Da: Il Messaggero Veneto
Lite fra docenti all'Università di Udine, arrivano i carabinieri
Al dipartimento di Ingegneria civile. Il consiglio non delibera la candidatura a ordinario di Sandro Fabbrodi Margherita Terasso
UDINE. I docenti litigano, arrivano i carabinieri. La “zuffa” è scoppiata al dipartimento di Ingegneria civile e Architettura dell’Università di Udine.
Una nuova diatriba tra docenti che questa volta si conclusa con tanto di chiamata alle forze dell’ordine.
Dopo la polemica della professoressa di Progettazione, Paola Gennaro (la docente che non è stata confermata all’ateneo udinese), ad alzare la voce ci ha pensato il collega Sandro Fabbro, alla guida del corso di Urbanistica.
Cosa è avvenuto di così grave per richiedere l'intervento delle forze dell'ordine?
Il consiglio di dipartimento, con una delibera, ha ritirato, dopo un anno, la candidatura a professore ordinario – quindi una promozione – di Fabbro, per spostare le risorse a disposizione su un bando per ricercatori.

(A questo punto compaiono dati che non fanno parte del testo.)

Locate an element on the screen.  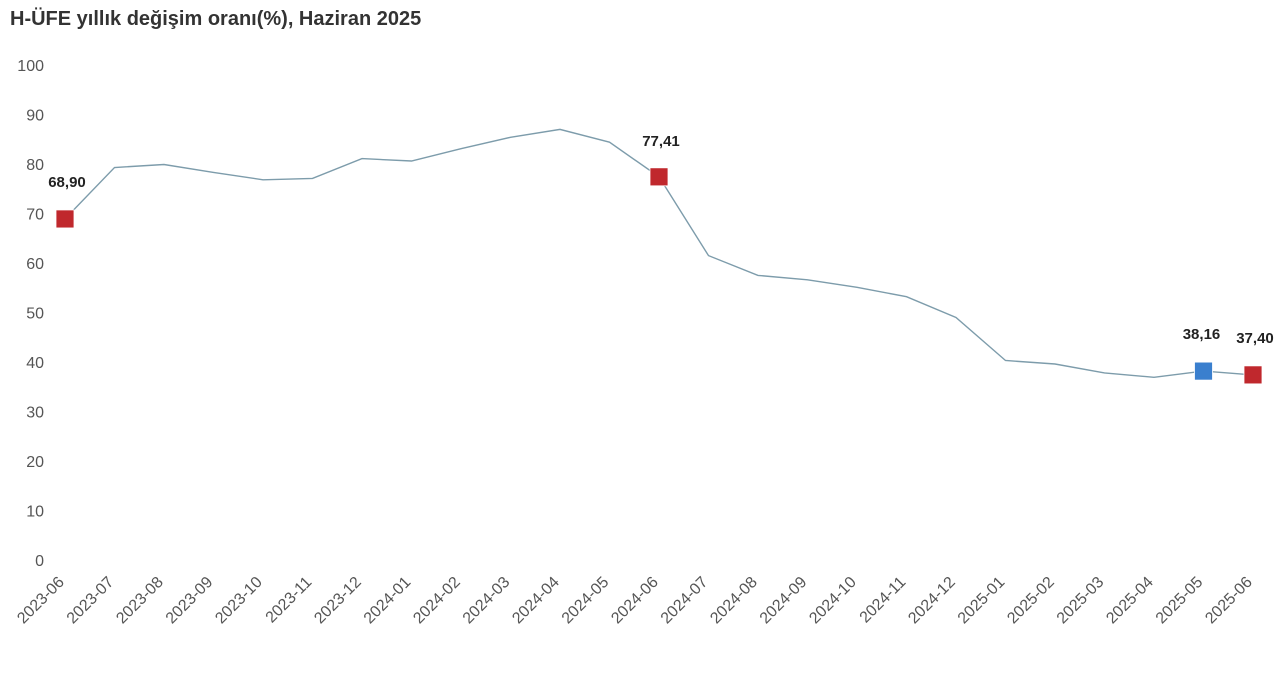
x-tick-label: 2025-02 is located at coordinates (1031, 601).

La delibera è «letta, approvata e sottoscritta seduta stante», e per questo la professoressa Gennaro, presente alla discussione, chiede che le sia consegnata. «Mi hanno risposto – spiega Gennaro – che l’atto non me lo potevano dare perché non era pronto –. Ma come è possibile? Decido di aspettare finché non ho la delibera nelle mie mani: voglio leggere con i miei occhi quanto annunciato».
La resistenza passiva della professoressa – racconta – «è una dimostrazione di solidarietà nei confronti del collega Fabbro, vittima, come me, del sistema».

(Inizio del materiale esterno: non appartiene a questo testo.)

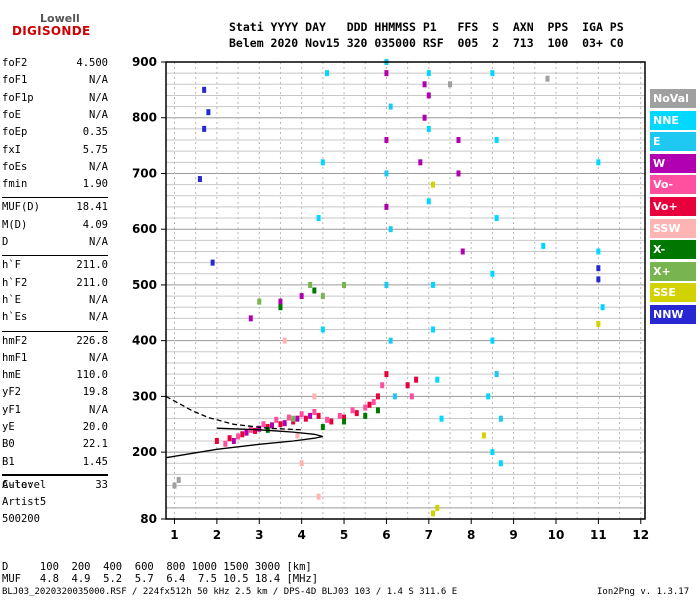  I want to click on param-key: yE, so click(8, 427).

Il direttore del dipartimento, Gaetano Russo («Non ho intenzione di parlare fino al termine della procedura», queste le sue parole), ritenendo la situazione inaccettabile, chiama i carabinieri.
Sandro Fabbro, unico a Udine con l'abilitazione nazionale a professore ordinario nell’area culturale dell'Ingegneria Civile e Architettura, commenta con un filo di amarezza: «Chiamare i carabinieri è stato un colpo di teatro inutile. Il passaggio di carriera non è una questione economica, è più un gesto onorifico, per quello che ho fatto per l'Università e per il territorio di tutta la regione».
Il professore considera la delibera di ieri «un modo per impedire lo sviluppo di un'area culturale di fondamentale importanza e per rendere più manovrabile il Dipartimento». E definisce «inconsistenti» le motivazioni portate a supporto del ritiro della sua candidatura: «In termini di punti in organico, un ricercatore pesa sull’ateneo due volte di più (0,7) di quanto costo io (0,3)».
Infine, non nasconde il suo stato d’animo: «Mi sento umiliato. Questo è l'ultimo atto di un piano di sottomissione del “Dica”, che punta a fagocitarlo e omologarlo all'interno delle strutture gestite dal rettore».
Gennaro, la cui convenzione con l'ateneo friulano è stata recentemente risolta, e Fabbro, si autodefiniscono «persone scomode, che altri vogliono far fuori».
Sulla strategia futura sono perfettamente d'accordo: «Vedremo con gli avvocati se impugnare la delibera». A quanto pare quello di ieri non è stato l’ultimo atto.
Nulla cambia nelle italiche Università, dove il merito conta poco e niente, dipendendo tutto e soltanto "se ti vogliono o non ti vogliono".
Questo vuol dire interessi sottaciuti vestiti di ipocrite motivazioni, accordi fra professori ordinari che misurano il loro potere, favori scambiati fra loro con contrattazioni che, se ascoltate, non sono diverse da quelle fra mercanti, con la differenza che i mercanti sono migliori avendo come scopo precipuo la compravendita e il guadagno, dunque tutto pulito e trasparente, e non già la vita e l'ingegno umano che, con codesto inamovibile sistema, viene sempre umiliato.